EXERCISE INSTRUCTIONS: The answer must be the full listing, restated word for word.

RECORD EXTRACTS: Begin

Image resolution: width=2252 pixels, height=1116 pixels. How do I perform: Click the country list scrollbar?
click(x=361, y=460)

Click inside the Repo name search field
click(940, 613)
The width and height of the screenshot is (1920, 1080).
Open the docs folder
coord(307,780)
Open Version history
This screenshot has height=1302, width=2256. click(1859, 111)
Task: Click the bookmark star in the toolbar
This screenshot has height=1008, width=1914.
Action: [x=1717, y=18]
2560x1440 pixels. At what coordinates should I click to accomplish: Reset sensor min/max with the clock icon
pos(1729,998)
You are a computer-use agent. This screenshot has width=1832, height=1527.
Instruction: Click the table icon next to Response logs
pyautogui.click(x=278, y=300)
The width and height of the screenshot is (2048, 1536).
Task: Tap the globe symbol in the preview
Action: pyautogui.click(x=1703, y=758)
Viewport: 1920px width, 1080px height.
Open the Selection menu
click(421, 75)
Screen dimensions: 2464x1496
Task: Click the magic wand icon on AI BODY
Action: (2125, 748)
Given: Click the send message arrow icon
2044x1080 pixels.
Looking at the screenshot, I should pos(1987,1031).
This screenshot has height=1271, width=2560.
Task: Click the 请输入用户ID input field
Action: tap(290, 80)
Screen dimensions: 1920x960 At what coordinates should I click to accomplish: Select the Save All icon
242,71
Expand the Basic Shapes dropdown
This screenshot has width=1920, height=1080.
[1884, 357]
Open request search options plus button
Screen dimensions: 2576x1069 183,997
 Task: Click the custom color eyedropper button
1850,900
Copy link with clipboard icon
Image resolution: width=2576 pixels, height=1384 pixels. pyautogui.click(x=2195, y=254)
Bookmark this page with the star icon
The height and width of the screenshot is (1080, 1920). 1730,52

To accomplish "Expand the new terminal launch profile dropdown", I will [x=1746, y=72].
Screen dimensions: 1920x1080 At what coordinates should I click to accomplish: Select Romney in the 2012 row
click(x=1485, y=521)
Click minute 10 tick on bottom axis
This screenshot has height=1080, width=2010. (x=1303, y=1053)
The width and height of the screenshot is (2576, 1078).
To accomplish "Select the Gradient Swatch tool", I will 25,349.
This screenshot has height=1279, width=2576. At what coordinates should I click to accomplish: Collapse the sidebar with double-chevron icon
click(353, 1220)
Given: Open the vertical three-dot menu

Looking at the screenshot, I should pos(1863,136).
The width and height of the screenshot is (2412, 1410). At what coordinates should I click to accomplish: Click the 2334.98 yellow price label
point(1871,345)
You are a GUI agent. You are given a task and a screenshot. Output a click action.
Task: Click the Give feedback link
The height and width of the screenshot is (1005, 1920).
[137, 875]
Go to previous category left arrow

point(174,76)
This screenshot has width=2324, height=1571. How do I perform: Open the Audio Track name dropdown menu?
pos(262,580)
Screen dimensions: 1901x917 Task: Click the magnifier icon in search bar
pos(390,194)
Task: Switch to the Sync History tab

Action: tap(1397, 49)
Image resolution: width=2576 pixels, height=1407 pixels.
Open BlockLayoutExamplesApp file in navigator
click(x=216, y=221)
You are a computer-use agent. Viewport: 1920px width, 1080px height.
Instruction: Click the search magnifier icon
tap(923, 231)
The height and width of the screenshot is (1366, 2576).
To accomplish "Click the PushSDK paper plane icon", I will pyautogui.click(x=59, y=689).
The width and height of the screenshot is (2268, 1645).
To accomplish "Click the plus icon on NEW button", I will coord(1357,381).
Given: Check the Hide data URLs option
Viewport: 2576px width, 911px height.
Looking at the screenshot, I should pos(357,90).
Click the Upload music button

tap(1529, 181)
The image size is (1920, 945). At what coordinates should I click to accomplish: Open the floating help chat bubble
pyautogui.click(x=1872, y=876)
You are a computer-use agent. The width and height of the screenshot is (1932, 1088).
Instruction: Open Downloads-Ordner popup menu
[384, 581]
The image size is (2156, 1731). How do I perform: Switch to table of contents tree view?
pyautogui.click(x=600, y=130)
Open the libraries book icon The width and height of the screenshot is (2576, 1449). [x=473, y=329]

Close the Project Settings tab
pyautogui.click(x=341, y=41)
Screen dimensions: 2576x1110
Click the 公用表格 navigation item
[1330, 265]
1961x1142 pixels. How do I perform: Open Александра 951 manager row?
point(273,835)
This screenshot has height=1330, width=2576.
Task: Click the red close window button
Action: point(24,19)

RECORD EXTRACTS: End

SOLVED EXERCISE:
Image resolution: width=2252 pixels, height=1116 pixels. How do I perform: Click the country list scrollbar?
click(x=361, y=460)

Click inside the Repo name search field
click(940, 613)
The width and height of the screenshot is (1920, 1080).
Open the docs folder
coord(307,780)
Open Version history
This screenshot has height=1302, width=2256. click(1859, 111)
Task: Click the bookmark star in the toolbar
This screenshot has height=1008, width=1914.
Action: [x=1717, y=18]
2560x1440 pixels. At what coordinates should I click to accomplish: Reset sensor min/max with the clock icon
pos(1729,998)
You are a computer-use agent. This screenshot has width=1832, height=1527.
Instruction: Click the table icon next to Response logs
pyautogui.click(x=278, y=300)
The width and height of the screenshot is (2048, 1536).
Task: Tap the globe symbol in the preview
Action: pyautogui.click(x=1703, y=758)
Viewport: 1920px width, 1080px height.
Open the Selection menu
click(421, 75)
Screen dimensions: 2464x1496
Task: Click the magic wand icon on AI BODY
Action: (2125, 748)
Given: Click the send message arrow icon
2044x1080 pixels.
Looking at the screenshot, I should pos(1987,1031).
This screenshot has height=1271, width=2560.
Task: Click the 请输入用户ID input field
Action: tap(290, 80)
Screen dimensions: 1920x960 At what coordinates should I click to accomplish: Select the Save All icon
242,71
Expand the Basic Shapes dropdown
This screenshot has width=1920, height=1080.
[1884, 357]
Open request search options plus button
Screen dimensions: 2576x1069 183,997
 Task: Click the custom color eyedropper button
1850,900
Copy link with clipboard icon
Image resolution: width=2576 pixels, height=1384 pixels. pyautogui.click(x=2195, y=254)
Bookmark this page with the star icon
The height and width of the screenshot is (1080, 1920). 1730,52

To accomplish "Expand the new terminal launch profile dropdown", I will [x=1746, y=72].
Screen dimensions: 1920x1080 At what coordinates should I click to accomplish: Select Romney in the 2012 row
click(x=1485, y=521)
Click minute 10 tick on bottom axis
This screenshot has height=1080, width=2010. (x=1303, y=1053)
The width and height of the screenshot is (2576, 1078).
To accomplish "Select the Gradient Swatch tool", I will 25,349.
This screenshot has height=1279, width=2576. At what coordinates should I click to accomplish: Collapse the sidebar with double-chevron icon
click(353, 1220)
Given: Open the vertical three-dot menu

Looking at the screenshot, I should pos(1863,136).
The width and height of the screenshot is (2412, 1410). At what coordinates should I click to accomplish: Click the 2334.98 yellow price label
point(1871,345)
You are a GUI agent. You are given a task and a screenshot. Output a click action.
Task: Click the Give feedback link
The height and width of the screenshot is (1005, 1920).
[137, 875]
Go to previous category left arrow

point(174,76)
This screenshot has width=2324, height=1571. How do I perform: Open the Audio Track name dropdown menu?
pos(262,580)
Screen dimensions: 1901x917 Task: Click the magnifier icon in search bar
pos(390,194)
Task: Switch to the Sync History tab

Action: tap(1397, 49)
Image resolution: width=2576 pixels, height=1407 pixels.
Open BlockLayoutExamplesApp file in navigator
click(x=216, y=221)
You are a computer-use agent. Viewport: 1920px width, 1080px height.
Instruction: Click the search magnifier icon
tap(923, 231)
The height and width of the screenshot is (1366, 2576).
To accomplish "Click the PushSDK paper plane icon", I will pyautogui.click(x=59, y=689).
The width and height of the screenshot is (2268, 1645).
To accomplish "Click the plus icon on NEW button", I will coord(1357,381).
Given: Check the Hide data URLs option
Viewport: 2576px width, 911px height.
Looking at the screenshot, I should pos(357,90).
Click the Upload music button

tap(1529, 181)
The image size is (1920, 945). At what coordinates should I click to accomplish: Open the floating help chat bubble
pyautogui.click(x=1872, y=876)
You are a computer-use agent. The width and height of the screenshot is (1932, 1088).
Instruction: Open Downloads-Ordner popup menu
[384, 581]
The image size is (2156, 1731). How do I perform: Switch to table of contents tree view?
pyautogui.click(x=600, y=130)
Open the libraries book icon The width and height of the screenshot is (2576, 1449). [x=473, y=329]

Close the Project Settings tab
pyautogui.click(x=341, y=41)
Screen dimensions: 2576x1110
Click the 公用表格 navigation item
[1330, 265]
1961x1142 pixels. How do I perform: Open Александра 951 manager row?
point(273,835)
This screenshot has height=1330, width=2576.
Task: Click the red close window button
Action: point(24,19)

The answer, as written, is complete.